Caitlin Wiesen - UNDP resident representative in Vietnam
The United Nations Development Programme has just published the Human Development Report which shows the Gender Equality Index. Vietnam is doing quite well compared to other countries, and certainly other countries within the region.
According to the report, Vietnam ranks among the top third of countries in the world when it comes to labour force participation, leadership, and number of parliamentary seats for women.
These are very strong performance indicators where it showed that it was weak and needed more improvement. However, Vietnam ranks near the bottom third globally in terms of sex ratio at birth, and also on non-intimate partner violence.
So, these are the areas that need improvement. Overall, it’s a good picture, and there are definitely places where Vietnam is excelling. However, there are clearly areas where more improvement is needed.
There is still more improvement to be carried out in terms of wage equality, choice around retirement age, and gender equality in various major areas.
However, Vietnam is not unique in this regard. As seen globally, there has been a massive movement for equal pay for women, but I think Vietnam can do it.
In terms of the key message that the UN would want to convey, it is 50/50. We want to see greater equality, both in representation and in equal pay and rights.
These are the ultimate goals that we want to get to, so as to achieve full engagement of women in the socio-economic processes, as well as the development of the country as a whole.
Do Thuy Duong - Founder, TalentPool JSC
I have been to nearly 30 countries which help me understand the opportunities and challenges to Vietnam and its people in an unpredictable world.
Over 10 years of entrepreneurship has taught me that daring to fail is an important competency.
I’m not afraid of failure – I’m ready to fail, fail quickly, and get lessons and experiences from those failures.
I’m willing to do it again and again, fail again and again, and only then I will have a chance to do fewer bad things with fewer failures.
As an entrepreneur, you solve things quickly through a streamlined management system, high decision-making authority, budget pro-activeness, and high personal responsibility.
Meanwhile, as a member of Hanoi People’s Council, each resolution can affect the lives of millions of people in different classes with diversified needs.
The opinions of deputies in the council may sound sharp and transparent, but implementing initiative that will change the operational way a system works will of course take time.
Many women said that they started their businesses because their families’ economy was too difficult.

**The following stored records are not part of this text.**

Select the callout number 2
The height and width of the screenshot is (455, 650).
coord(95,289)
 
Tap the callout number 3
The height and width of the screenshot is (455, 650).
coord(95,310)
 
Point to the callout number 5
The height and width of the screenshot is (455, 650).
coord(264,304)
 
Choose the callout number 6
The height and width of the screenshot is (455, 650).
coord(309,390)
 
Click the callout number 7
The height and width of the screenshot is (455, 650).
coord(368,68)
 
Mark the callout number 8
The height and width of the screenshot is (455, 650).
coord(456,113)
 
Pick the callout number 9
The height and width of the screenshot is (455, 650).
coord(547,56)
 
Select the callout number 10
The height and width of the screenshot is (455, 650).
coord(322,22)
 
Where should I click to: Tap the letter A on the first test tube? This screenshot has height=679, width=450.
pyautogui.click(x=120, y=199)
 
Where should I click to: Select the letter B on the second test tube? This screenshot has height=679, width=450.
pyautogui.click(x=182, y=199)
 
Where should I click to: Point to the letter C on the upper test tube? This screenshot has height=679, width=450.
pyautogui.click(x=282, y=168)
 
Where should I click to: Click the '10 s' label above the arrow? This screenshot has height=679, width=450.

They try to do the best today, a little better tomorrow, and so on.
Many people do not imagine that they could become one of the 50 most powerful women in Asia, or believe their businesses will truly have a great impact on society.
In the past, the motivation for women to start a business was to simply survive and take care of their families – now, young people start their businesses because of their own personal desires.
These motivations are very different from the reality of our parent and grandparent generations.
If starting under the intense pressure of survival, we can only go very slowly, but if we start with desire, we will be able to go very quickly.
I believe the next generation will move faster thanks to better training, women empowerment, national startup policies, and the development of innovative digital technologies.